• [Exercise requirements] All that is wanted is how many lines in the records below include the string "Task".

• [Data for processing]

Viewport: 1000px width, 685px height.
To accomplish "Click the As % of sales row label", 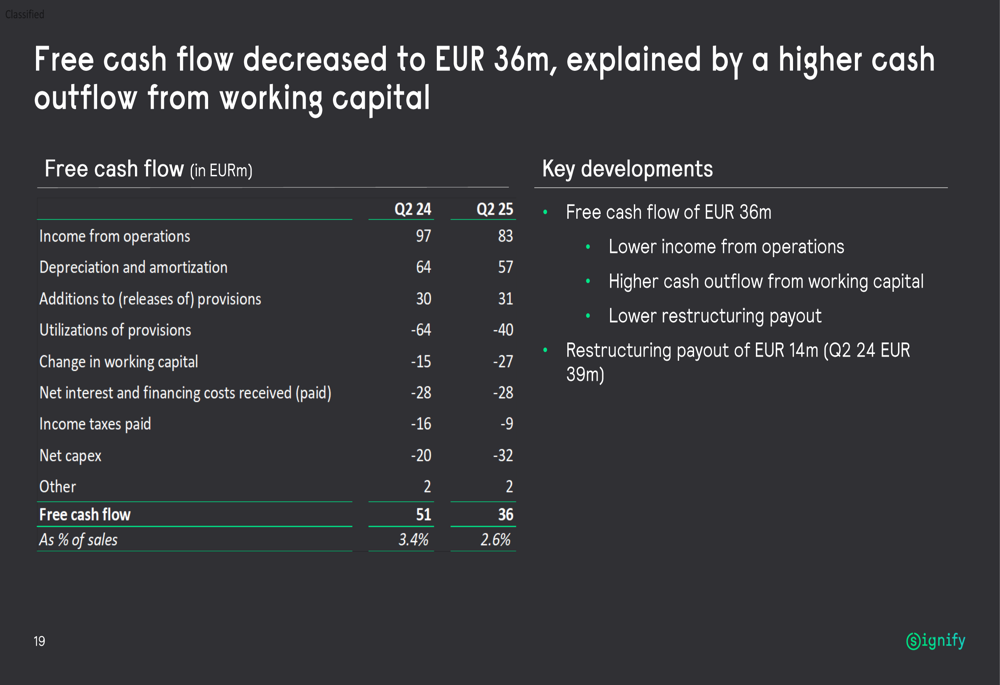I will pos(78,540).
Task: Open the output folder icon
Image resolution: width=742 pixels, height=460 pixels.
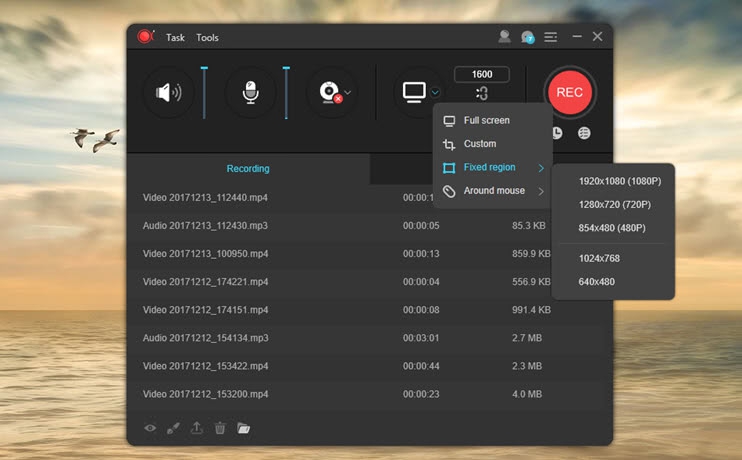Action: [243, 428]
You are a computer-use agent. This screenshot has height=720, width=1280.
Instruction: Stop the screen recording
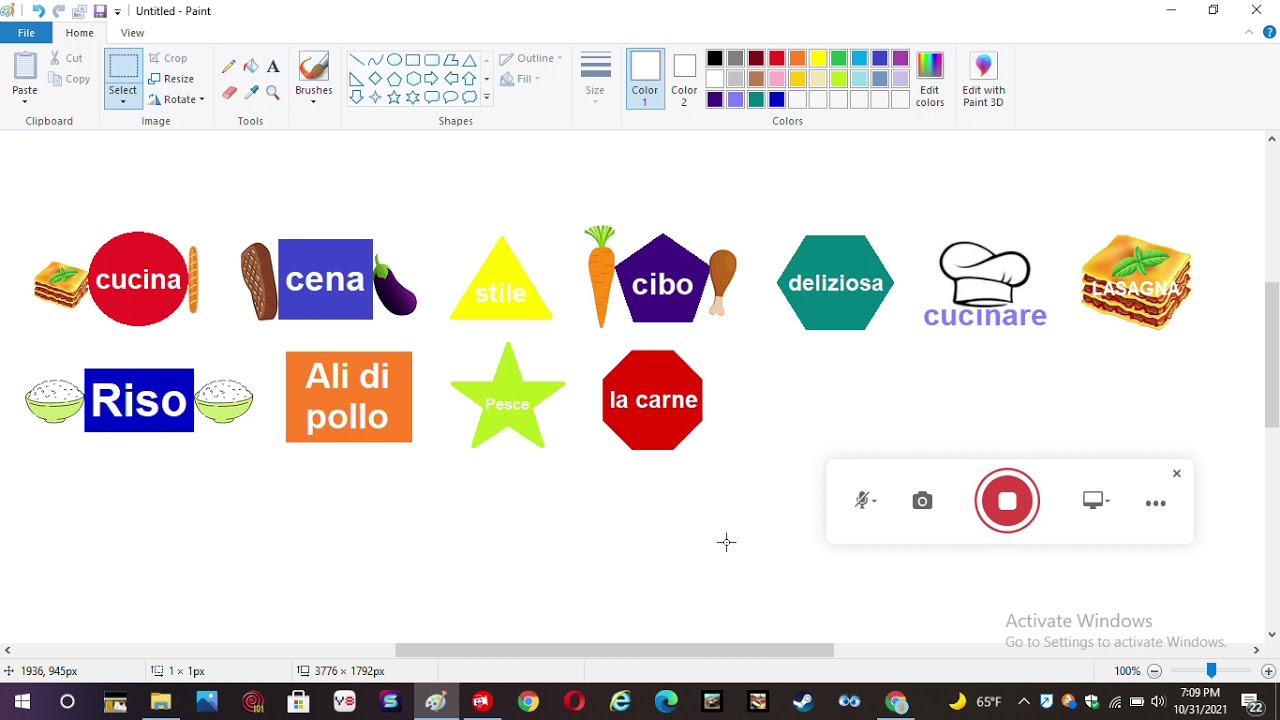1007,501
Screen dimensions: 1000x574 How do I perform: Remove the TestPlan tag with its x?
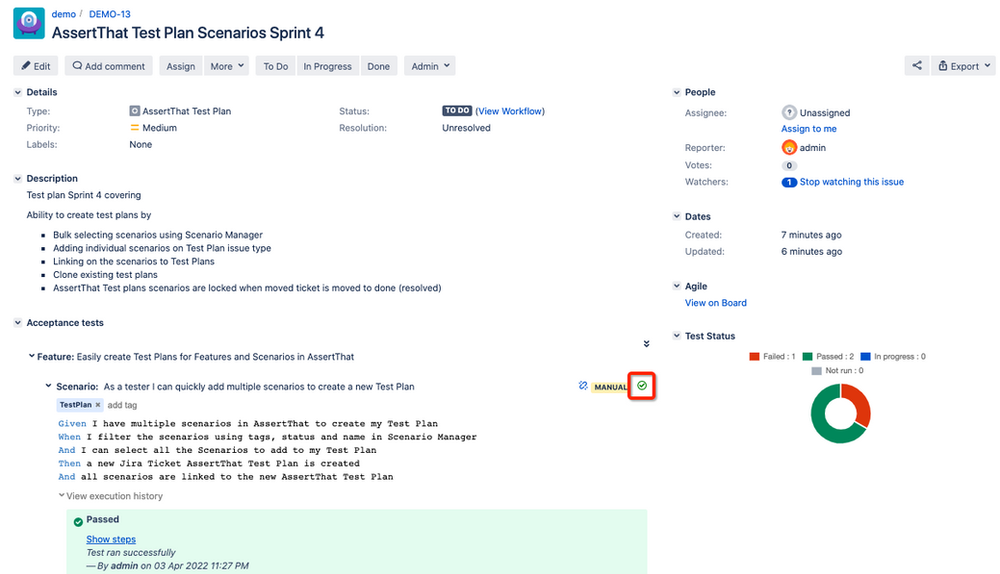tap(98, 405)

...

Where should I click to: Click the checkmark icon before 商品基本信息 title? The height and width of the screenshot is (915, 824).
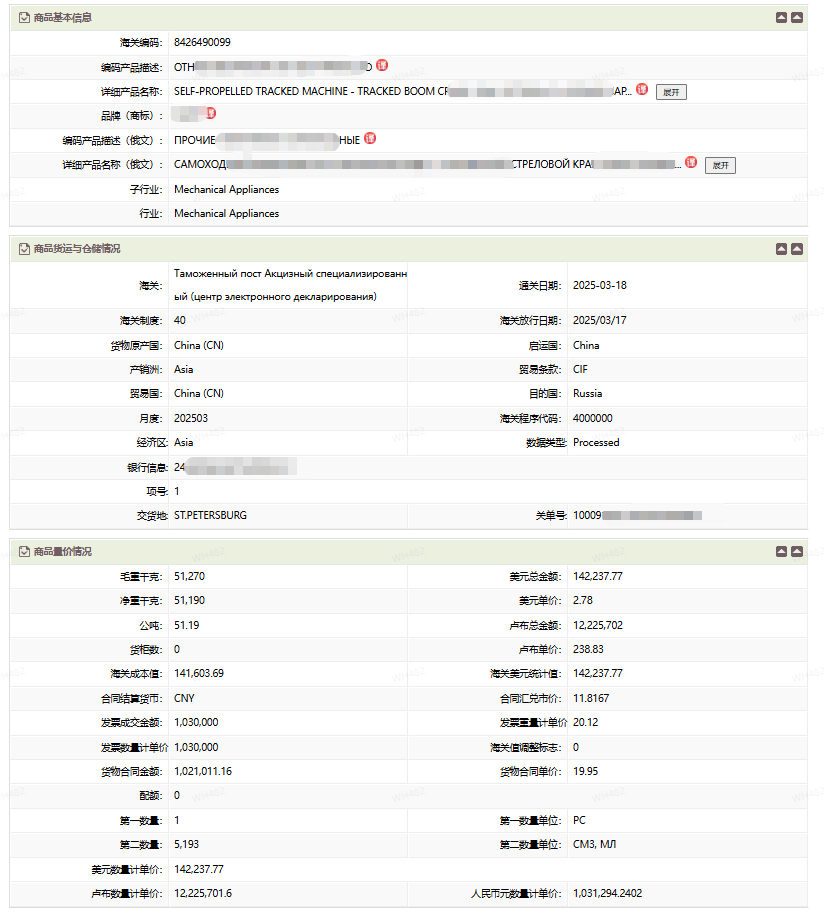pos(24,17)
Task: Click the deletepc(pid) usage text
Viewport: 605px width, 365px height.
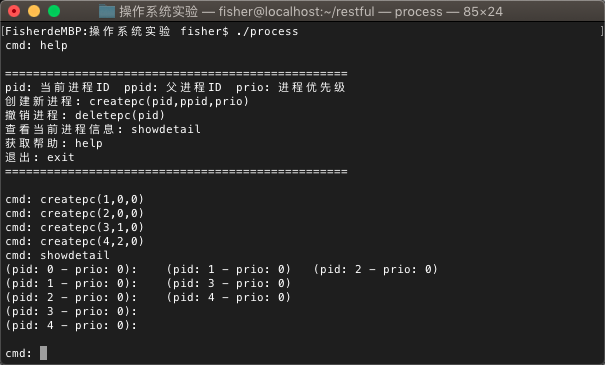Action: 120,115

--

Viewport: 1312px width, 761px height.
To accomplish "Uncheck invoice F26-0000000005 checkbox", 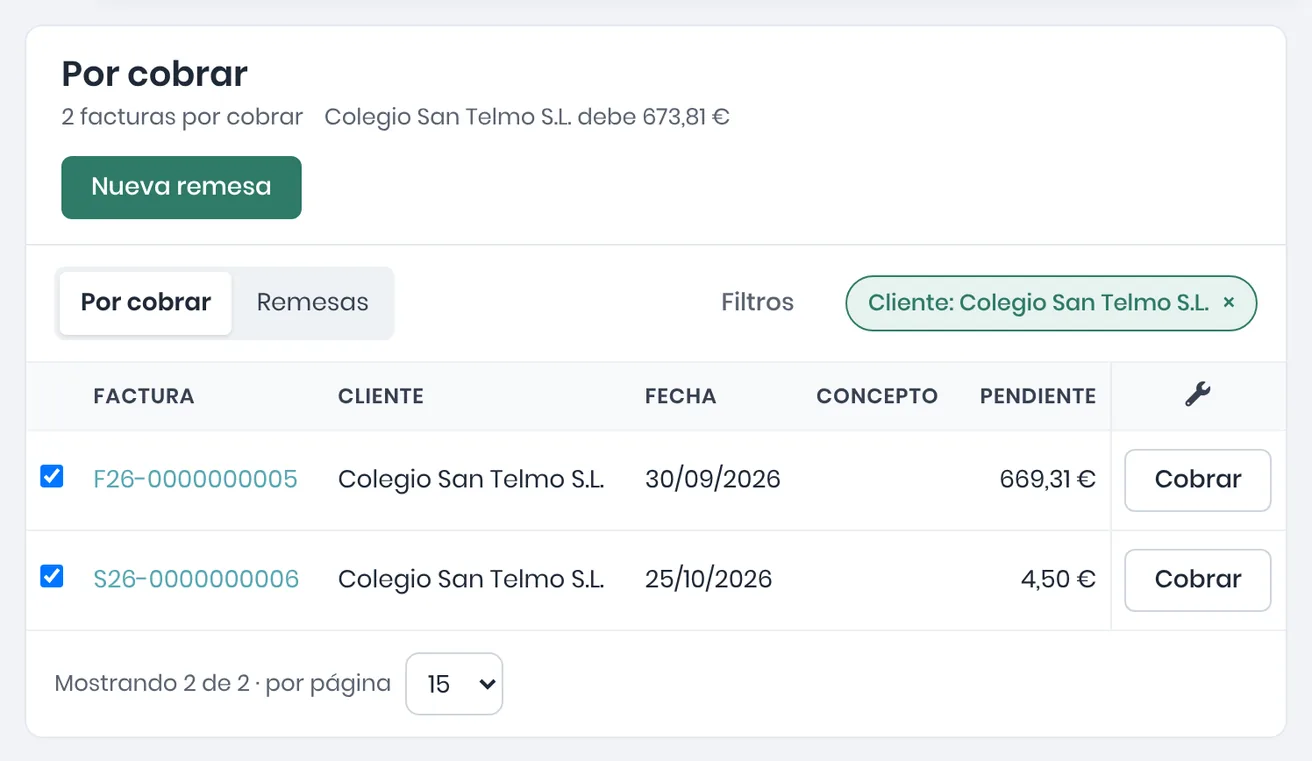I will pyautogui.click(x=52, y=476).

• [Finished exercise] 2